Work required:
Write down, unchanged, the entries from the first line through the line holding "Image resolution: width=1240". Include no other line.

── Data supplied

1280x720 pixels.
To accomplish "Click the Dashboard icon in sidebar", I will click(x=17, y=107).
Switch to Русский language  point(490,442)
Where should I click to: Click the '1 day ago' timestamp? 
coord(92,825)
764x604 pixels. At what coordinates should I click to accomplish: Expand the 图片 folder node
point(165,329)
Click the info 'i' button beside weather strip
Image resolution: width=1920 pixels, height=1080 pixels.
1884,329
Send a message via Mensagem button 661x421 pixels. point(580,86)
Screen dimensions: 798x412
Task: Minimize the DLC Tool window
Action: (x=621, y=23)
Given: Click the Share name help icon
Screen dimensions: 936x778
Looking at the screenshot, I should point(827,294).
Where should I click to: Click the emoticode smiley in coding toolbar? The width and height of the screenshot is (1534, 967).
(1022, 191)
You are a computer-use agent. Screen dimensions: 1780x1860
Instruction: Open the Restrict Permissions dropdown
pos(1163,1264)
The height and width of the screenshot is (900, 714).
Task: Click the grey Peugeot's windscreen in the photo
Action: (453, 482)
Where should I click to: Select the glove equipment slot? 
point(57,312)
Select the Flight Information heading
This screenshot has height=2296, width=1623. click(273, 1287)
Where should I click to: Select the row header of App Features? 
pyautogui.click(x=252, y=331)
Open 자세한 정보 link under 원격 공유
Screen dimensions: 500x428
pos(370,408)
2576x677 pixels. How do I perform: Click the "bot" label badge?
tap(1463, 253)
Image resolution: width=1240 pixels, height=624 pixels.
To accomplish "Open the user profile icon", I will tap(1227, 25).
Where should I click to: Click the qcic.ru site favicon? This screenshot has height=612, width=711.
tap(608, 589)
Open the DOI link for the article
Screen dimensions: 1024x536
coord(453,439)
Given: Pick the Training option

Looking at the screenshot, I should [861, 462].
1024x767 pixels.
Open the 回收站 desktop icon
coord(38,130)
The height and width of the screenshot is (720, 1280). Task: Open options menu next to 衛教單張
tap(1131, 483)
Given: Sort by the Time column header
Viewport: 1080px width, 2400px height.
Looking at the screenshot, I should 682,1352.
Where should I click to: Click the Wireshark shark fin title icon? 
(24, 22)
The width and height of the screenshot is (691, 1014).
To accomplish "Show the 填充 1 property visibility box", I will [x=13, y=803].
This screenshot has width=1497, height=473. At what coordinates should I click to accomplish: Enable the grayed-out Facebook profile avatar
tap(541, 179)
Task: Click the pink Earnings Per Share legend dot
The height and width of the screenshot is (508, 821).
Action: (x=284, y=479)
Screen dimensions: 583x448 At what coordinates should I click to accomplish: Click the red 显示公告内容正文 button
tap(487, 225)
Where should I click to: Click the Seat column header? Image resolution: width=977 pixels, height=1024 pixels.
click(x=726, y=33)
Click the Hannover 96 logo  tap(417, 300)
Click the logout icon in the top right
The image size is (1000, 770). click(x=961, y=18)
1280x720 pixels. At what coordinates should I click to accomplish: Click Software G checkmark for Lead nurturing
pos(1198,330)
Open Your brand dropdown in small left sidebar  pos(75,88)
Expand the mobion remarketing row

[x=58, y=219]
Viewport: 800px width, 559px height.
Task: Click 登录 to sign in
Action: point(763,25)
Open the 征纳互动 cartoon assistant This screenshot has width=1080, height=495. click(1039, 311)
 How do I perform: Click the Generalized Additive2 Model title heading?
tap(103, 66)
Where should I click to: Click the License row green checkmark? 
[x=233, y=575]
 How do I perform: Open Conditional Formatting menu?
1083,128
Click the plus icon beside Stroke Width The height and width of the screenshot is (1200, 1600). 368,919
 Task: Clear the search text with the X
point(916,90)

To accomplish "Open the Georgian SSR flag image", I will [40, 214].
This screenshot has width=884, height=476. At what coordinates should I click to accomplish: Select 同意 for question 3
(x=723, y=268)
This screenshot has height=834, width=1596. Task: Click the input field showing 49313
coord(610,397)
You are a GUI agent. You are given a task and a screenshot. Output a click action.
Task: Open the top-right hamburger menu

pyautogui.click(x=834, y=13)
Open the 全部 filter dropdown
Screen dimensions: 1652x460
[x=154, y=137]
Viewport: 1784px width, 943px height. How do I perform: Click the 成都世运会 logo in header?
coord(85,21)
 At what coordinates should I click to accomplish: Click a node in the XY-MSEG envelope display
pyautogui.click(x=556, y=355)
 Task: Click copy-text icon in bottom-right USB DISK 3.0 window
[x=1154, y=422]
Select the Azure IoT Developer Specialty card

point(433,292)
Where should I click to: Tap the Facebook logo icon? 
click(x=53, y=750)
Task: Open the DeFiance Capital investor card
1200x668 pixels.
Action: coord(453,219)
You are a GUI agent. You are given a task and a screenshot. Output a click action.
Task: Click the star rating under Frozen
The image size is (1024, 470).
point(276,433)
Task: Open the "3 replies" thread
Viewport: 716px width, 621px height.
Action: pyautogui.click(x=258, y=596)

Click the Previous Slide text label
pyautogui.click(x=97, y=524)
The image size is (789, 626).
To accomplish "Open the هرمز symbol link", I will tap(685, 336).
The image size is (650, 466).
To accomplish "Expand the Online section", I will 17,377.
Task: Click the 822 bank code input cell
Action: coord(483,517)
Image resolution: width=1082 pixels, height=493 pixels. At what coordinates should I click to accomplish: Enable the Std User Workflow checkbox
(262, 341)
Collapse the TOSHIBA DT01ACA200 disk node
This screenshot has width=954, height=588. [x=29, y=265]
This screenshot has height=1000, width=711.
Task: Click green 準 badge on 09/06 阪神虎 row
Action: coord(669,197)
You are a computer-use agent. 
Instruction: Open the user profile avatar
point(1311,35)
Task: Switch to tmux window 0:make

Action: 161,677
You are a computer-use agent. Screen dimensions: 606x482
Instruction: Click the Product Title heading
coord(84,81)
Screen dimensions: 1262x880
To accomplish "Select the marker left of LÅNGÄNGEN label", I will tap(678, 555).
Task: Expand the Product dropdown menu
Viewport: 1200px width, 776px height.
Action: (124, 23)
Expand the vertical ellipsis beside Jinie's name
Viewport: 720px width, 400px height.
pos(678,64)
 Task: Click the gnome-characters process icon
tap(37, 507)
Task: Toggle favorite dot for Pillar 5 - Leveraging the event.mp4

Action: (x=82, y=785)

────

Exercise output:
1280x720 pixels.
To accomplish "Click the Dashboard icon in sidebar", I will click(x=17, y=107).
Switch to Русский language  point(490,442)
Where should I click to: Click the '1 day ago' timestamp? 
coord(92,825)
764x604 pixels. At what coordinates should I click to accomplish: Expand the 图片 folder node
point(165,329)
Click the info 'i' button beside weather strip
Image resolution: width=1920 pixels, height=1080 pixels.
1884,329
Send a message via Mensagem button 661x421 pixels. point(580,86)
Screen dimensions: 798x412
Task: Minimize the DLC Tool window
Action: (x=621, y=23)
Given: Click the Share name help icon
Screen dimensions: 936x778
Looking at the screenshot, I should point(827,294).
Where should I click to: Click the emoticode smiley in coding toolbar? The width and height of the screenshot is (1534, 967).
(1022, 191)
You are a computer-use agent. Screen dimensions: 1780x1860
Instruction: Open the Restrict Permissions dropdown
pos(1163,1264)
The height and width of the screenshot is (900, 714).
Task: Click the grey Peugeot's windscreen in the photo
Action: (453, 482)
Where should I click to: Select the glove equipment slot? 
point(57,312)
Select the Flight Information heading
This screenshot has height=2296, width=1623. click(273, 1287)
Where should I click to: Select the row header of App Features? 
pyautogui.click(x=252, y=331)
Open 자세한 정보 link under 원격 공유
Screen dimensions: 500x428
pos(370,408)
2576x677 pixels. How do I perform: Click the "bot" label badge?
tap(1463, 253)
Image resolution: width=1240 pixels, height=624 pixels.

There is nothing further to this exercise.